Moving Forward”, the new EP from m o k r o ï é displays a promising title. It alludes to a chaotic universe in which creativity and energy are the only great factors capable of repelling evil and preventing imminent tragedies. The idea was to create powerful music that would inspire positive energy in the listener.

How can you become motivated and convince yourself that you can achieve your goals and preserve the natural conditional equilibrium for the rest of your life by acting wisely? This theme follows on from the previous single Natural (2021), and its dystopian and disorienting video.

This new EP’s artistic direction favours an eclectic electronic sound while incorporating more pronounced rock elements than by the past. The artist draws inspiration from sounds that evolve into compositions and then into films, resulting in an osmosis of multiple levels of reading. The project currently includes three videos; as the project’s initiator, m o k r o ï é has contributed to their script writing and editing.

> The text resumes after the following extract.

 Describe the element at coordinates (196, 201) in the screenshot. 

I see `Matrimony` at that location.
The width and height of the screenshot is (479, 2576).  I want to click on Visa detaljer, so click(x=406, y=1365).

Francesco Virgilio is a composer, producer, remixer, and the founder of m o k r o ï é. m o k r o ï é depicts the inherent violence of life. Poems in a colourful landscape or a grey sky.

Dark, percussion-heavy, raw, brutal, expressive, electro-rock, electro-pop, electro-industrial, electro-soul, and electro-orchestral music, Francesco has turned his hypersensitivity into a weapon. It is a twisted fantasy that expresses itself through the vector of electronic music.

Unusual typography draws attention to the reliefs and irregularities of the compositions while communicating stories, passions, and emotions — sometimes upsetting, sometimes reassuring — to attentive and inquisitive listeners.

Initially, a few daring artists struck the man’s heart, who was a passionate spectator before becoming the actor in his own project, pulled and inspired by New Wave from across the Channel, where the spirit is organically rebellious. He is sensitive to dark aesthetics and experiments, particularly those that incorporate electronic instruments with extraordinary sounds in the service of new music criticized by critics and the mass public of the time.

He walks into an instrument store one day and finds himself stunned by the magic of the machines. Since he understood that with little equipment, the possibilities are already limitless, he just outfitted himself with a few things, avoiding getting carried away with quantity. He then begins to experiment, feel, and digress in order to develop the tension and intensity that he wishes to express, drawing heavily on examples that inspire him.

The electro-pop-rock-industrial foundation of m o k r o ï é’s music occasionally gives way to nuances of soul, jazz, and afrobeat due to a variety of different collaborations. Another astounding discovery is Peter Gabriel‘s “Last Temptation of Christ,” which demonstrates how to combine electronic music with organic textures from far-off cultures to create powerful emotional stimulation.

m o k r o ï é, is the original name of a village in Dostoevsky‘s “The Karamazov Brothers,” where Dimitri Karamazov experiences extreme joy, euphoria, and happiness in the same day, followed by despair and pain of equal intensity. Dostoevsky’s obsessions include meticulous descriptions of his characters’ psychological states, which leave us wondering where they fall on the spectrum between normal and abnormal. It’s not as easy to immerse oneself in Dostoevsky’s literature as it is to pronounce m o k r o ï é without effort.

m o k r o ï é’s imagination creates a cinematic universe unlike any other, where all lectures – as well as human sensitivities – are permitted.